John Moran, chairman of the Hunt Museum’s board, which is described in the advert as being “innovative and visionary” and keen to work with a new “leader"
THE Hunt Museum has advertised for the position of chief executive and director of its operations – a post which has remained vacant for over a year.
The museum’s former director, Dr Hugh Maguire, who held the position for more than six years, vacated the role in May 2016 and it has not been filled since.
“After a period of consolidation, the museum is now poised to defray considerable investment and play an even greater role in the cultural, civic and economic revival of Limerick,” outlines the advert.
It is expected the new head of the museum, which prides itself as an exhibitor of “one of Ireland’s greatest and world-renowned private collections of art and antiquities”, will be appointed in late September.
Candidates will be required “to cement the museum’s local, national and international relevance and prominence at all levels”.
“A high level of entrepreneurial flair, stakeholder management skills and proven expertise will be required to drive the museum’s development, which is central to it playing a strategic role in Limerick’s renaissance,” it states.
An attractive salary and package, including pension will be offered, and the closing date to apply is September 15.
A salary scale for the successful candidate has not been disclosed, but chairman of its board, John Moran earlier said: “We’ll pay for the best talent we need to get, because we have to be serious about what we want to do.”
Mr Moran, the former Department of Finance secretary general, said the delay in advertising for the role was due to the completion of its long-term strategic review of the museum’s operations.
A director of the European Investment Bank, he said that the museum’s revenue sources have been a concern for some time.
“This museum was run for many years on effectively less cash every year, but now we’re in a different world.
“Our plan for the future of the museum is much more ambitious now than it was during the post-crisis years when it was a case of being able to keep the lights on, but it requires considerable and increased support, and not just monetarily.
“We would be in a much different position now and over the next four years if Limerick had won the bid to be European Capital of Culture in 2020, but it’s not necessarily fatal to us because I think it has still put Limerick on a cultural map, which is wasn’t on several years ago.
“A lot of people are looking at Limerick now than have ever looked at Limerick before, and are excited by what’s happening here.
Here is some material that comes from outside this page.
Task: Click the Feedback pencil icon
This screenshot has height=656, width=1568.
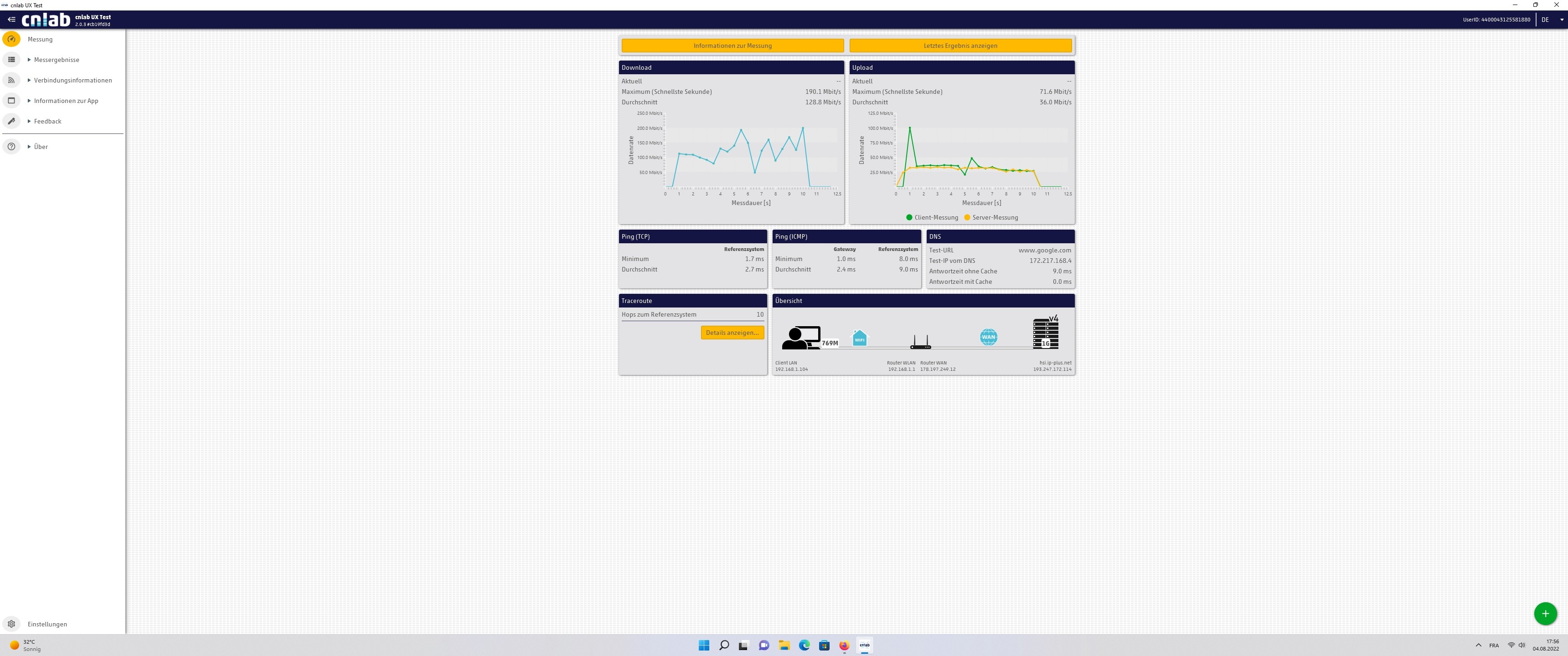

“There are a lot more people willing to attach their name to Limerick now than was the case maybe 15 years ago, and that makes it easier for us to attract a different type of talent into the city as well. Limerick’s cultural scene is going through a really exciting period at the moment,” he said.
He outlined that ideally one third of its funding in future should come from Central Government, and two-thirds should come from fundraising in the region of €500,000 in the Mid-West region.